When the researchers injected E. coli O157:H7 into the lumen of the organoid, within hours, the bacteria had destroyed the epithelium. A closely related strain called uropathogenic E. coli CFT073 had the same effect.

In contrast, when the researchers injected Nissle into the organoids, the bacteria did not appear to harm the epithelium.

More importantly, when they injected the pathogenic strains into these Nissle-containing organoids, the bacteria were no longer able to damage the epithelium.

Rather than outcompeting the pathogens, Nissle seems to prime the epithelium to defend itself against them.

“Nissle did not kill pathogenic E. coli but rather ramps up your intestinal responses and prepares you for possible pathogens attacking the intestine,” says Weiss. “We don’t know how it does this, but our study confirms its effectiveness in human cells. Our hope is to figure out how this is happening.”
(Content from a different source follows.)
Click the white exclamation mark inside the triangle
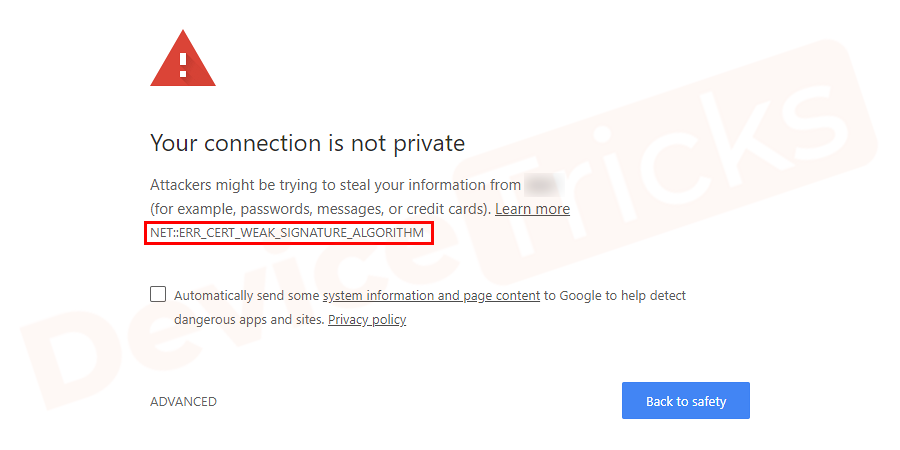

The study’s findings appear online in mBio, which is the journal of the American Society for Microbiology.

The researchers believe that human intestinal organoids provide a more reliable test of the safety and efficacy of probiotics than either animal models or cell cultures.

They write:

“[M]any human intestinal pathogens cannot be adequately modeled in cell culture or experimental animals, such as mice, and it is not clear whether information from these surrogate infection models is reliable enough to guide medical practice. Stem cell-derived human tissues, such as [human intestinal organoids], provide a powerful alternative to traditional experimental approaches.”

However, they caution that while Nissle may be effective in preventing infection, it may not be safe to use as a treatment for existing E. coli O157:H7 infections. They say that their work suggests that, in common with some antibiotics, Nissle may provoke increased production of Shiga toxin.